The Mass Effect Legendary Edition contains all of the original trilogy’s DLC, including the Leviathan DLC, which was heavily inspired by Lovecraft.
The Mass Effect Legendary Edition has been an extreme success for BioWare and EA, and includes all Mass Effect games from the original trilogy and their complete DLCs. One of the more memorable DLCs from the series is Mass Effect 3’s Leviathan DLC. The Leviathan story involves Shepard and their crew hunting for an ancient power that can supposedly defeat the Reapers. These creatures are revealed to be an ancient, subaquatic race called Leviathans that were the original apex species in the galaxy. The Leviathan DLC expanded on the ancient history of the Mass Effect galaxy, but also took much of its inspiration from Lovecraftian works.
Lovecraft’s tales and mythos have been adapted into many genres of games, with some being more faithful to the source material than others. While Mass Effect’s Leviathan DLC was not trying to directly adapt a Lovecraftian story, it took many influences and used common themes from the ‘canon’ world of Lovecraft and its mythos. One of the most direct adaptations from Lovecraft to Mass Effect was the Leviathan creature itself, as well as its backstory and abilities.

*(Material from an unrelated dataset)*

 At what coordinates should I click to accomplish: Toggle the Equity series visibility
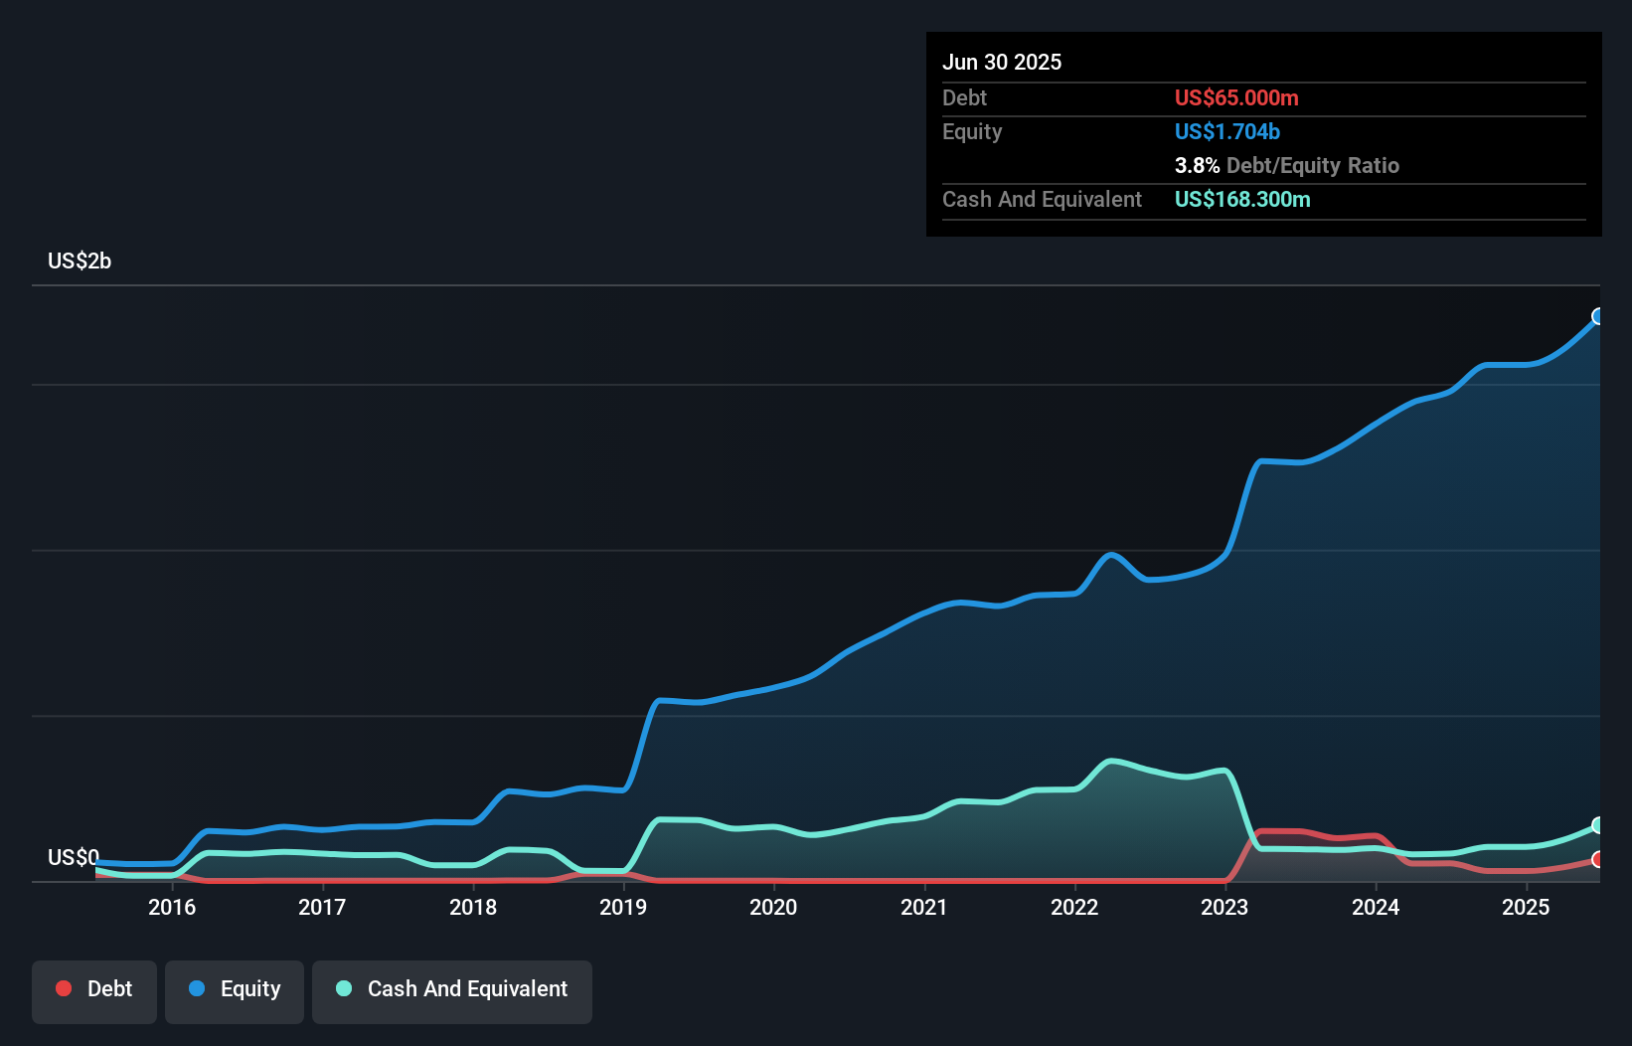tap(234, 990)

The word ‘Leviathan’ originated from the Hebrew term ‘livyathan’, which referred to a large sea monster or sea serpent. Lovecraft’s mythos kept this definition, but evolved the Leviathan figures in its stories into eldritch deities of untold power. Mass Effect followed suit, turning the Leviathan into an ancient power that was responsible for almost complete domination over other species in the galaxy, and was responsible for an apocalyptic level threat. The Catalyst in Mass Effect was revealed to have been created by the Leviathans, who in turn created the Reapers as a failsafe to protect sentient life from their synthetic helpers. Lovecraftian tales often place eldritch figures, such as Cthulhu, as the catalysts to apocalyptic events or harbingers of complete and total destruction, which makes Mass Effect 3’s Leviathan a perfect fit for this role. The motivations of the ancient being, as well as its capacity for domination, make it a picture perfect Lovecraftian monster.
Mass Effect’s Leviathan DLC Takes Inspiration From Lovecraft’s Structure
One of the most common themes in Lovecraftian horror stories is the ability of ancient, godlike beings (such as the Leviathan or Cthulhu) to inflict their will over others through mind control. The complete domination over a being’s free will is a terrifying prospect, and one that Lovecraft and enthusiasts of his work regularly employed in their tales. The underwater superbeing in Mass Effect 3 can communicate telepathically, and can override the physical and mental processes of susceptible organisms. The creature’s intelligence and abilities are unmatched by modern technologies and species, similar to the eldritch Leviathan figures throughout Lovecraft’s many stories. With the Leviathan’s capacity for destruction and ability to dominate species it deems lesser than itself, Mass Effect’s sea monsters appear to have many similarities to Lovecraft’s godlike monsters.
As is the case with many Lovecraftian works, the Leviathan DLC in Mass Effect 3 has a horror-esque theme and narrative structure. The many tales of Lovecraftian fiction often fail to answer the bigger questions surrounding the origins or universal truths answerable by the big, bad monster. This has been a theme in many games inspired by Lovecraftian horror, such as The Call of Cthulhu and The Shore, and leads players to ponder about the mysteries still lurking beneath the waves long after their playthroughs have been completed. The Leviathan in Mass Effect 3’s DLC fills in some of the trilogy’s mysteries, such as the true origins of the Reapers and the truth of the Catalyst waiting at the end of the game, however the truths of the ancient galaxy are left unanswered. The fate of the Leviathans, the reality of their civilization, and the true extent of their motivations are all mysteries that will likely never be solved.
While Mass Effect’s Leviathan and Lovecraft’s many eldritch deities have their differences, the inspirations, themes, and origins of the characters hold many similarities throughout each fictional tale. The narrative structure of Mass Effect’s DLC compared to Lovecraftian tales is also quite similar, as it dabbles regularly in the horror genre and refuses to answer all the players’ questions. The Mass Effect Legendary Edition, including the Leviathan DLC, is available now on PC, Xbox, and PlayStation systems.